One year later, the UNSC passed resolution 2286 unanimously. This condemned attacks on the sick and the wounded, medical and humanitarian personnel, medical transport and equipment, hospitals and other medical infrastructures, in line with international humanitarian law.
But this Kumbaya moment was shortlived. Now, in 2023, all that effort, anger and work feels hollow. Attacks against healthcare workers have once again become commonplace during the Ukraine-Russia and Israel-Hamas conflicts. And while every case is different, targeting patients and their caregivers must remain a non-negotiable red line.
As I write, medical staff and those who need their help are swept up in the relentless attacks across the Gaza Strip. There have been constant bombardments around the al-Shifa hospital complex, the largest medical facility in Gaza. On November 15, Israeli forces entered the hospital while medics and 600 patients remained inside, including babies in incubators. An MSF surgeon sent this message: “We don’t have electricity. There’s no water in the hospital. There’s no food. People will die in a few hours without functioning ventilators. In front of the main gate, there are many bodies, there are also injured patients. We can’t bring them inside.”
Hundreds of patients left al-Shifa on November 18, as Israeli officials urged civilians to make for a “safe zone” in the south-west of the Gaza Strip. On the same day the relative of an MSF staff member died and another was injured in an attack on an MSF convoy trying to evacuate 137 people from the organisation’s premises near the hospital.
Israeli authorities have previously cited Hamas operations in al-Shifa as the reason for entering the hospital. Health worker colleagues do not have any direct information as to such presence and we reiterate our call for the respect and protection of health facilities, healthcare workers and patients. Hospitals must be protected, always.
The rules of war are very clear: civilians must be spared.

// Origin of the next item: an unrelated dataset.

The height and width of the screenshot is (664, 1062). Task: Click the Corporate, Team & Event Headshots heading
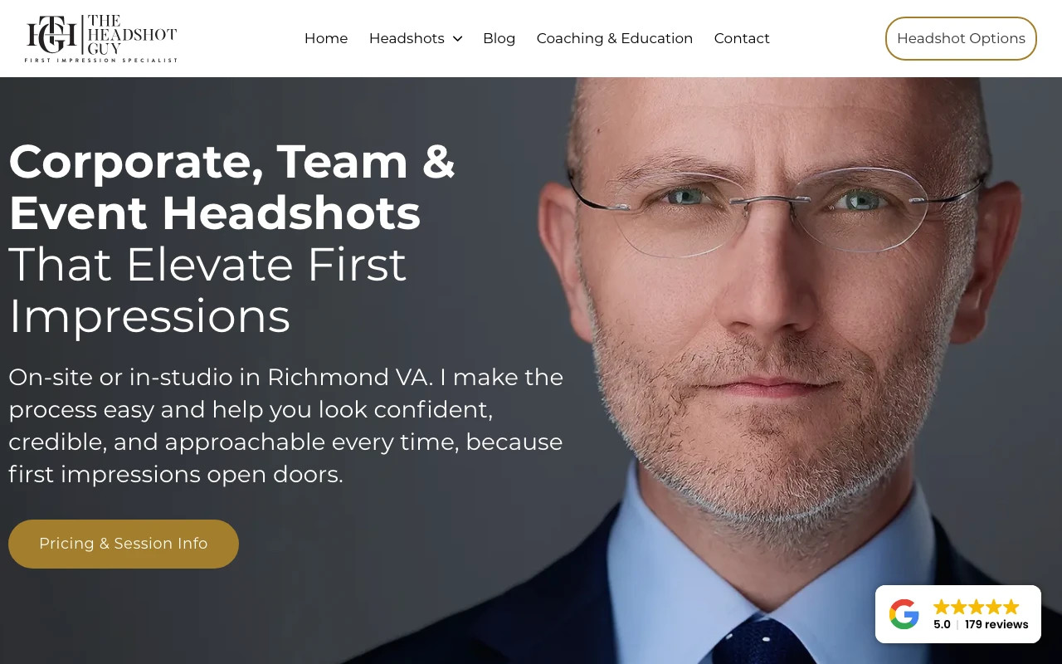pos(232,187)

States waging war have the responsibility to appropriately control the conduct of hostilities and, in so doing, avoid attacking hospitals and those who desperately need them. They also have a responsibility to facilitate medical evacuations when needed. Such evacuations are impossible for doctors on the ground to co-ordinate when patients are wounded or unable to leave or when hospitals are surrounded or ambulances struck, leaving no logistical means or security assurances for safe evacuations. Hospitals must not be deliberately transformed into a place of death.
In any conflict situation, medical staff must be protected and given unhindered access to patients. Doctors in Gaza right now are completely exhausted and overwhelmed. But they continue to work tirelessly to care for people with horrific injuries, while lacking essential resources and worrying about their own safety. In late October, an MSF emergency physician sent us a photo of the whiteboard at Al-Awda hospital. It had been wiped clean of surgical cases, leaving only this message: “We did what we could. Remember us.”
I have worked as a doctor in conflict zones. I know that in the chaos of waging war, hospitals are often the very last patch of humanity available. Depriving civilians of access to healthcare when they need it most obliterates the last glimpse of hope in a world of destruction. The international community must uphold the rules of war and not let anyone who harms vulnerable civilians off the hook. Our common humanity must win. I add my voice to the many now calling for an immediate ceasefire in Gaza. I can’t believe I need to write these words again: “Stop these attacks”.